Search code examples
c#sql-server-2014sqlconnection

c# Better way to retrieve large bulks of data from SQL Server 2014?


Context: I retrieve bulks of data to index them in an ElasticSearch cluster (it has no-sql format).

I do this by determining how many delegates do I need to create with a for loop depending of how many rows does the current analyzed table has compared to my bulk_size, and execute them to do the code below.

I use offset-fetch. tb represents the current table, and my current bulk_size is 5000.

My code looks like this:

using (SqlConnection db = new SqlConnection(tb.Conn))
{
    int offset = i * BULK_SIZE;
    int nextRows = BULK_SIZE;

    string queryParams = string.Format(" ORDER BY {0} OFFSET {1} ROWS FETCH NEXT {2} ROWS ONLY", tb.FirstPK(), offset, nextRows);

    string dataQuery = string.Format("SELECT * FROM dbo.{0} {1}", tb.TableName, queryParams);

    try
    {
        db.Open();
        object[,] bulk = new object[BULK_SIZE, 2];//[data[], id]
        int n = 0;
        object[] values;

        using (SqlDataReader reader = new SqlCommand(dataQuery, db).ExecuteReader())
        {
            while (reader.Read())
            {
                string docId = string.Empty;

                foreach (string pk in tb.PKeys)
                {
                    docId += reader[pk].ToString() + '_';
                }

                docId = docId.Substring(0, docId.Length - 1);//delete last '_'
                values = new object[reader.FieldCount];

                reader.GetValues(values);

                bulk[n, 0] = values;
                bulk[n, 1] = docId;

                n++;
            }

            reader.Close();
        }

        db.Close();

        if (IsMemoryAvailable())//Waits for other delegates to finish
        {
            DataUpload(bulk, tb, mapper);
        }
    }
    catch (Exception e)
    {
        Console.WriteLine(e.Message); Console.WriteLine(e.StackTrace); Console.ReadLine();
        //throw e;
    }
}

Is there a better way to do this?

I get then bulk, insert it into an array and handle that bulk in another task.

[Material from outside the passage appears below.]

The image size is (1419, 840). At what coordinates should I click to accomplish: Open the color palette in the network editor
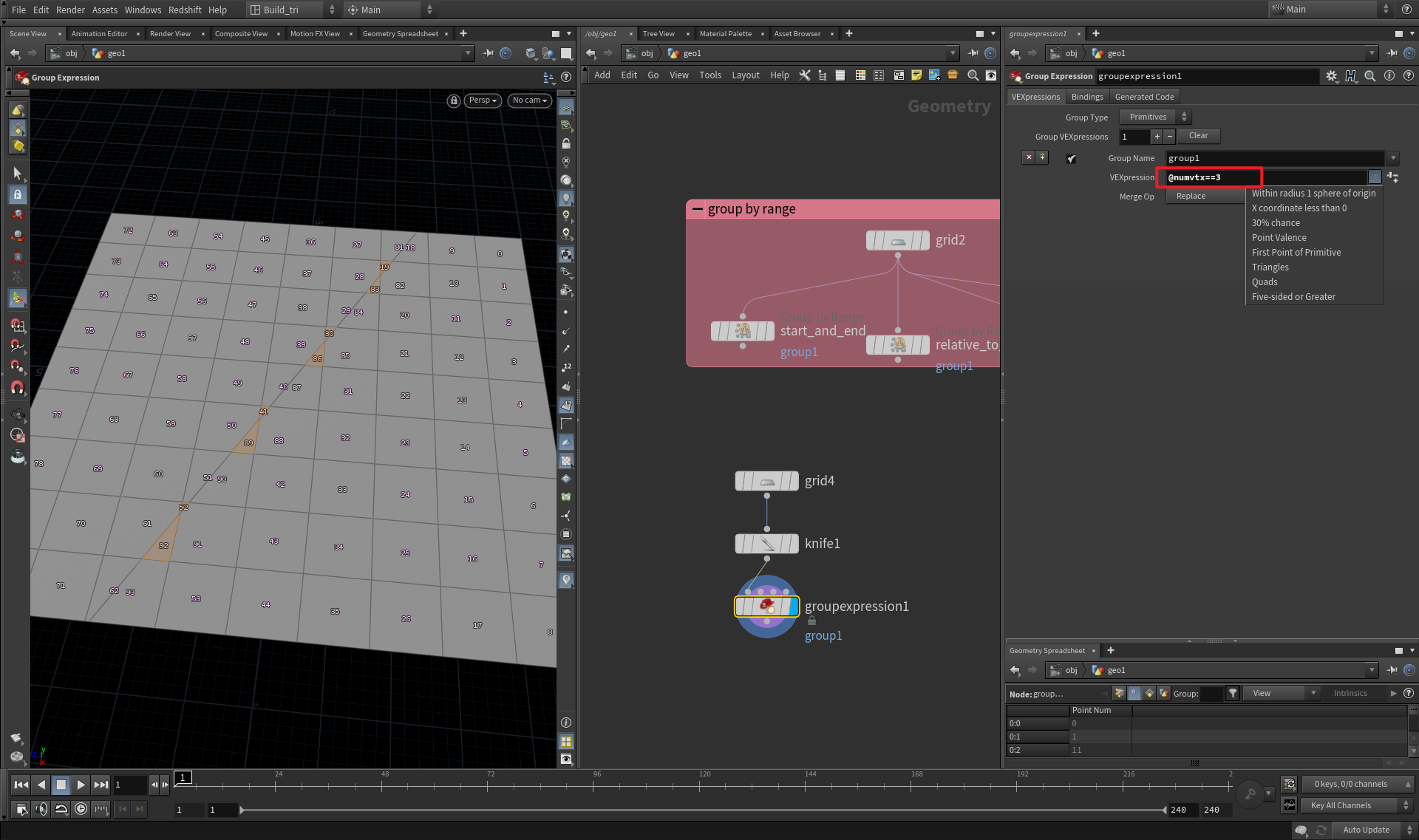pyautogui.click(x=860, y=75)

The problem is that the memory of SQL Server keeps going up (cache goes too big), and in late-bulk-fetching I get timeout exceptions and such; it gets to slow.


Solution

  • The solution is to create a temp table with only the primary keys, and query back and forth from the table and the temp table with joins.

    This is way more memory efficient than offset-fetch, and also faster.